━━ 待读摘录

报告摘要:Motivated by the previous success in mining structured data (e.g., transaction data) and semi-structured data (e.g., text), it has aroused our curiosity in finding meaningful patterns in non-structured visual data like images and videos. Although the discovery of visual patterns appears to be quite exciting, data mining techniques that are successful in business and text data may not be simply applied to image and video data that are usually described by high-dimensional features and exhibit spatial or spatio-temporal structures. Unlike transaction and text data that are composed of discrete elements without much ambiguity (i.e. predefined items and vocabularies), visual patterns generally exhibit large variations in their visual appearances and structures, thus challenge existing data mining and pattern discovery techniques. This talk will discuss our recent work of discovering and searching visual patterns in image and video data, as well as their applications in image search, video surveillance, and robotics.

━━━━
━━ 数据部分

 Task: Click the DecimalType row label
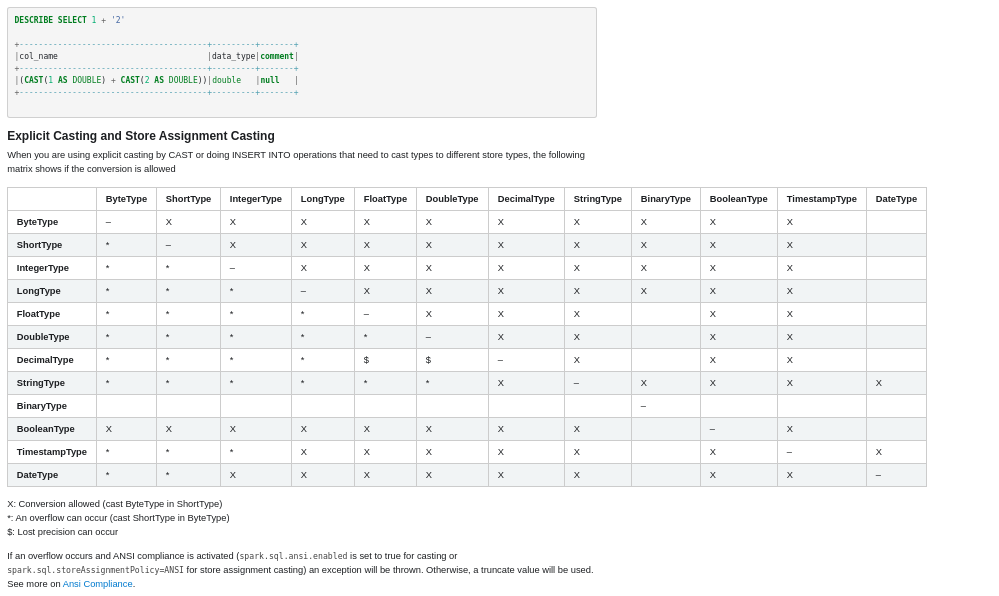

━━━━

[任务说明] 按照报告摘要的说法,演讲所讨论的工作可应用于哪些领域? 请仅以上述报告摘要为依据。

[输出结果] 图像搜索、视频监控和机器人技术。